Comparison jokes
Scissoring is nice when I grind my wee wee on my wife’s clit.
Humping that little guy is like riding a wet butt plug.
Apparently there was a woman from Australia who had sex with 500 men in one day.
That's like a real life "Your mom" joke.
1, 2 you built like a dork.
3, 4 you got no girl, 4, 5 you're shorter than a remote.
Your forehead is so big, I thought it was Mount Chiliad.
You wanna know the difference between a rake and your mom? The rake is actually useful.
Memes
What is the difference between an emo kid and a jug of milk?
The milk doesn't hang itself after it gets dumped.
Your hairline is so bad that KSI's hairline actually looks normal.
Personally, I think putting beans on toast is better than bullets in children.
What does Biden do? He does you.
What does do something useful unlike you?
You call me ugly, but maybe that is why we look alike.
You're a copycat from Ballarat You smell like a rat, you wear a hat and you are shaped like a baseball bat.
Song by John Rizk
You're as tall as a giraffe.
Well, that's why you look like a baked bean!

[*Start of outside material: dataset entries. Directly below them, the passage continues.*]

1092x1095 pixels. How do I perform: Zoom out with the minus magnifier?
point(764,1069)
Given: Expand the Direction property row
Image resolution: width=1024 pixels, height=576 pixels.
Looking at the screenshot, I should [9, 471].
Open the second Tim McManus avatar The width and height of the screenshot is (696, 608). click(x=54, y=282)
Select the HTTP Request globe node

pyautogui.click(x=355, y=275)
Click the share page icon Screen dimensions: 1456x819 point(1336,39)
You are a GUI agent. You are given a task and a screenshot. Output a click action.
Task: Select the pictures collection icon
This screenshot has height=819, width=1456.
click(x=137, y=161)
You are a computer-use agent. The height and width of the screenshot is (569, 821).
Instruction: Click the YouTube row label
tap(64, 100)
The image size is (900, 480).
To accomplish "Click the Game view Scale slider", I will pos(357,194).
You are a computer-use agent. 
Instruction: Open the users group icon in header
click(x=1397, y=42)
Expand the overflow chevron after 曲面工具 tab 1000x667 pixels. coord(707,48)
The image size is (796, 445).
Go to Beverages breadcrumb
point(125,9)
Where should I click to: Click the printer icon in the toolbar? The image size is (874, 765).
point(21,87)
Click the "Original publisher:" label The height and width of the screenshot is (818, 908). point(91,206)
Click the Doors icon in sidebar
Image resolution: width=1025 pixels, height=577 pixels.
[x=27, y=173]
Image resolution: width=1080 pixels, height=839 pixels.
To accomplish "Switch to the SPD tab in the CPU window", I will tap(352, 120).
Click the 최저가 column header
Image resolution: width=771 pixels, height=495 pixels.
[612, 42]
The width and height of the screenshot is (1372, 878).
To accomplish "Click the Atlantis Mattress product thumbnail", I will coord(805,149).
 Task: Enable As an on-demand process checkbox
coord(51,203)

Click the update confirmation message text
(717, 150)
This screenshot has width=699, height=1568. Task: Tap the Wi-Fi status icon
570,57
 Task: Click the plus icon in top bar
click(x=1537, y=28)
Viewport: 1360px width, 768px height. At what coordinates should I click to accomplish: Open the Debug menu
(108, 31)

What's the difference between a knife and me?
One has a point.
Yo mama jokes are so old, like your mom.
The only thing longer than the Great Wall of China is your hairline.
"Float like a butternut, sting like a bee."
My dad was a master of art. He was compared to Houdini due to his skill of disappearing.
"Can I throw you away? You look like my trash can. Oh, wait, you *are* my trash can."
You are so cat.
Your forehead is so big, you look like Megamind but with no superpower, just a big forehead!